Effective Time Management Advice: Time flies when you?re a student!
When engaged in activities that truly interest or excite, time seems to slip away quickly. Being a student comes with many responsibilities such as class attendance, study sessions, campus activities, work, family life and most of all – your own independent life. Effective time management creates space for you to encompass many, if not all tasks, and supports a centered lifestyle. With the implementation of a few strategies, effective time management empowers you to approach any task with confidence. I have found these five strategies help master the rigors of time while working toward a balanced work-life balance.
Let the long-term goal be the focal point of an activity
Whether at the beginning, middle, or end of the semester, the overall goal to learn the information and apply learned knowledge for future situations directs your drive or motivation to prioritize items that need more time and focus.
Make a priority list
When confronted with many tasks and a short amount of time, a to-do list with items listed by priority helps you to maximize your available time and to organize your thoughts on how to carry out the list.

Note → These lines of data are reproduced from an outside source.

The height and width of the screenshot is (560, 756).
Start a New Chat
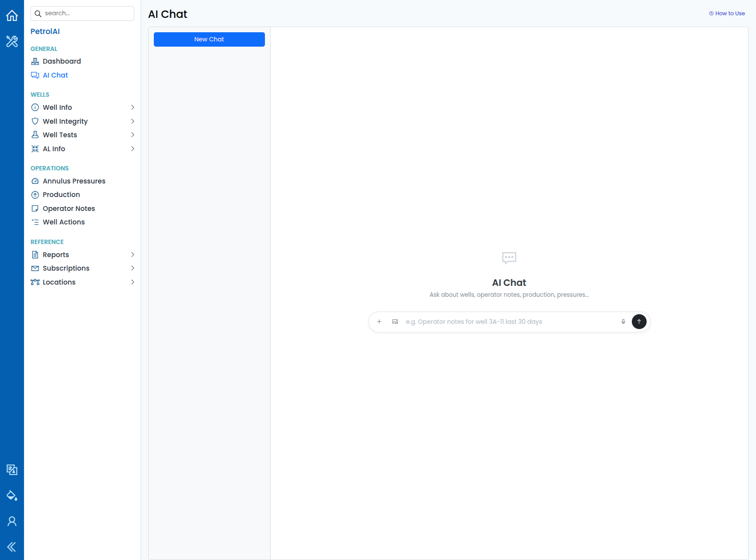209,39
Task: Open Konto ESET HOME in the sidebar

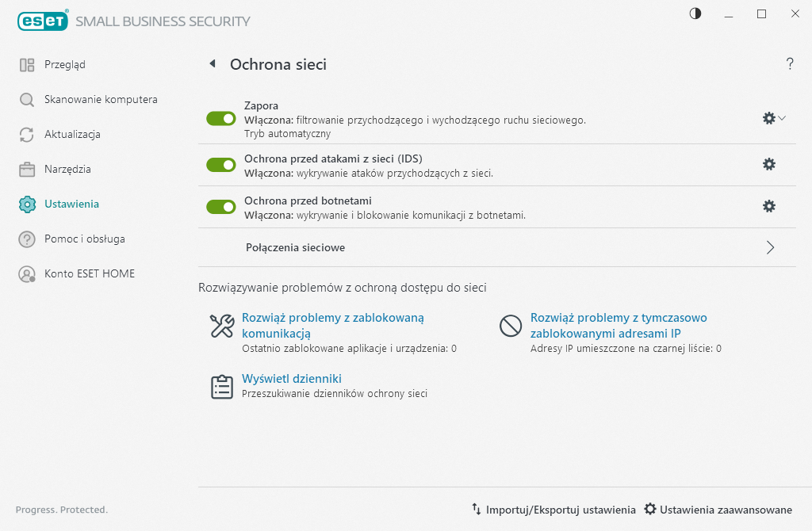Action: click(89, 273)
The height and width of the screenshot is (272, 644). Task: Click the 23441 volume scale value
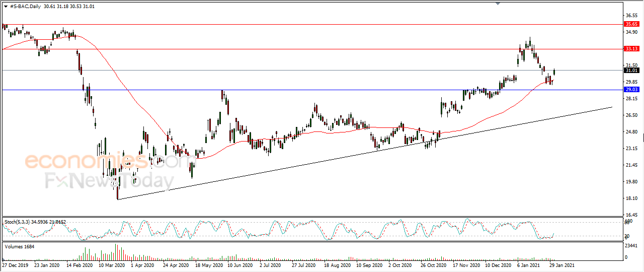632,246
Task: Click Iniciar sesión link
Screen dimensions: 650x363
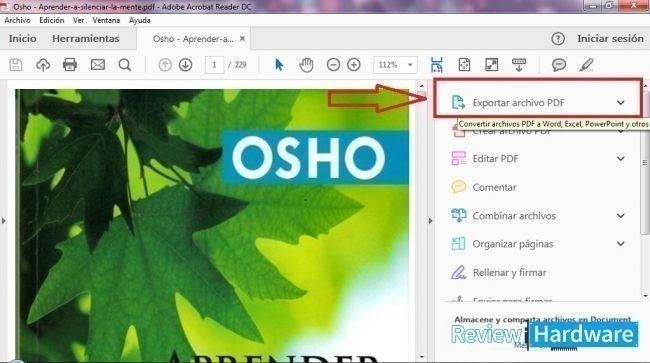Action: point(610,39)
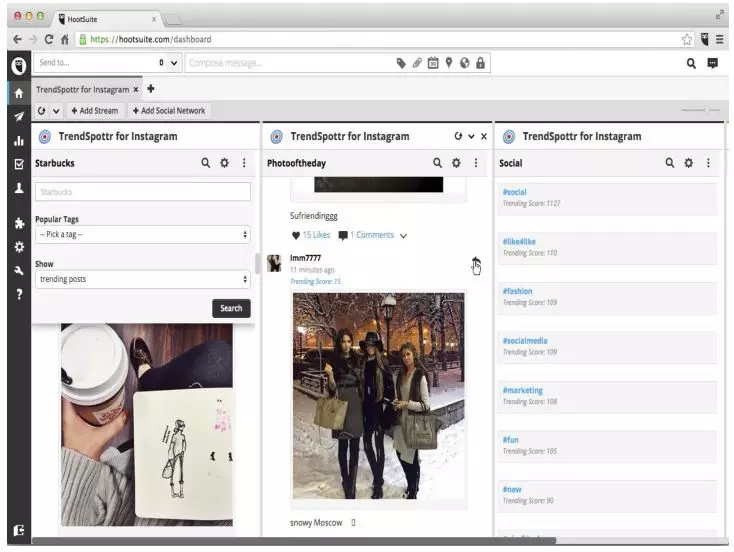Click the Add Stream button
734x552 pixels.
[x=95, y=111]
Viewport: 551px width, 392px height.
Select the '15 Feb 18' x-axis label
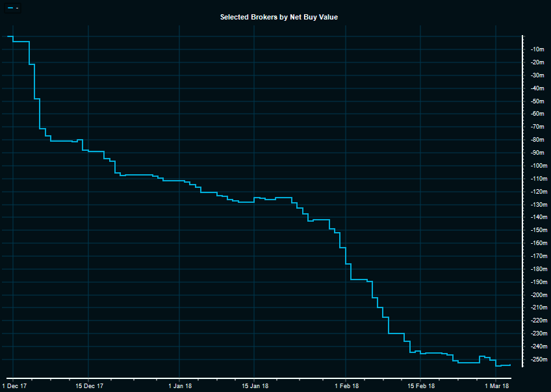coord(421,385)
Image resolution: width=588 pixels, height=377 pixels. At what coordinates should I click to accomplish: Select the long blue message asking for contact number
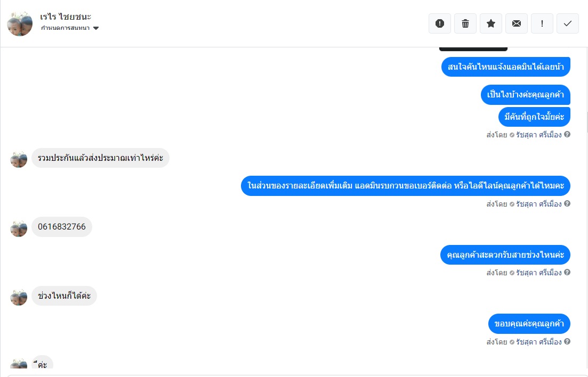(405, 185)
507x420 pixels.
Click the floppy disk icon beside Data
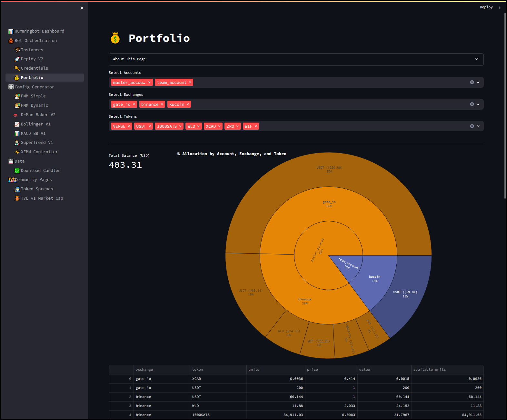click(11, 161)
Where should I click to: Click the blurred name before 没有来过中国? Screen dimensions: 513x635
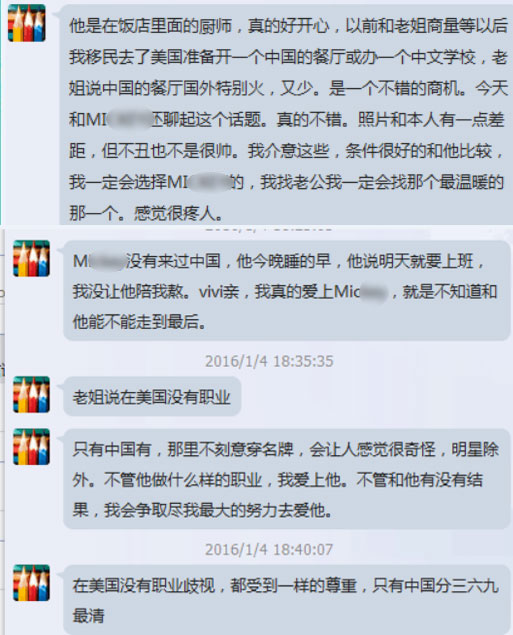click(106, 261)
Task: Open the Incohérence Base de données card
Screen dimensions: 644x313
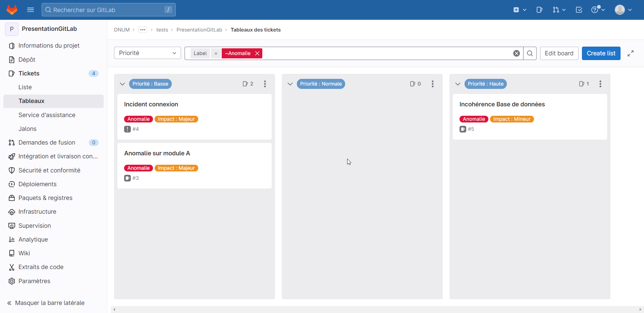Action: 502,104
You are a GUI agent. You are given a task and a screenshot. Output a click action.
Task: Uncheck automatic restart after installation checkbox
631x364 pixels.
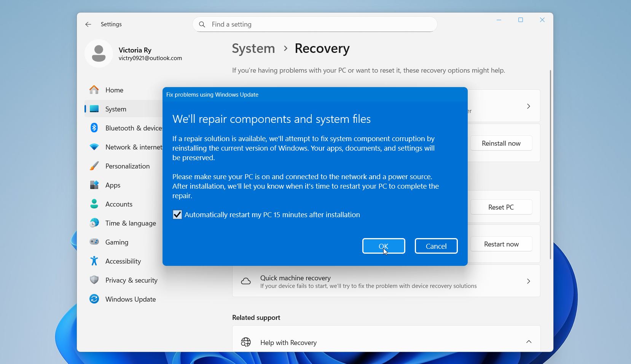[x=177, y=215]
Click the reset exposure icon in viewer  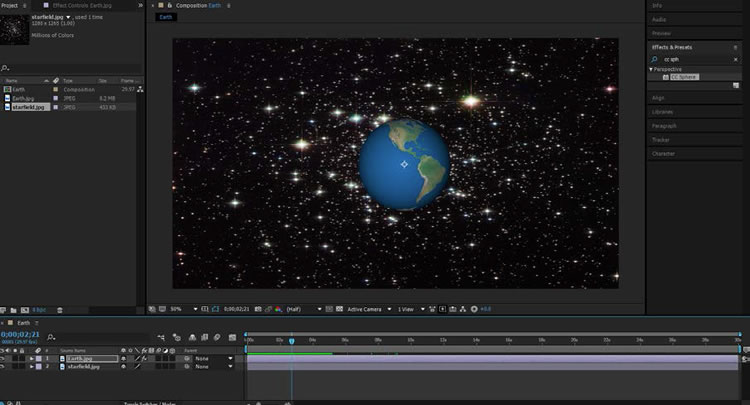(472, 309)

Set realistic time constraints for each step of a larger task
For example, if a paper is due at the end of the week, here’s an example of how to break down each step and apply a time constraint.
- Form an outline – ten to twenty (10 – 20) minutes
- Write the rough draft – three (3) hours
- Edit, rewrite, proofread – two (2) hours
- Write final draft and reread for final clarity – one (1) hour.
Setting time limits for each item helps to manage time and not feel overwhelmed.
When creating to-do lists and time constraints, include areas of fun and/or interest. For instance, if you enjoy reading books, listening to music, gaming, playing sports, connecting with social media, spending time with family and friends, etc., these activities can be highlighted on your to-do list as a reward for completing tasks. This gives you a measure to achieve amid the long-term goal. The incentives help to motivate you and keep a balanced flow of learning.
Sometimes you just have to say“No.” You must learn how to exercise boundaries and limits. For example, if you need to spend more time reading a specific chapter to grasp the concepts, but your friends want to go to a movie – this a conflicted priority. You may need to say “no” and/or offer an alternative time to go out. The suggestion of other options allows for understanding, flexibility, and focus. The long-term goal must come first.
‘Time flies when you are having fun,’ as the adage goes. As a student, the learning process can be fun as well. A few effective time management tools give you the flexibility to enjoy the process and your own life to a fuller extent. Having a clear long-term goal, listing tasks in order of priority, setting time limits for the items, incorporating interesting incentives throughout the list, and setting boundaries on time allow you to embrace the challenges of student life and balance it with work, social, and family life.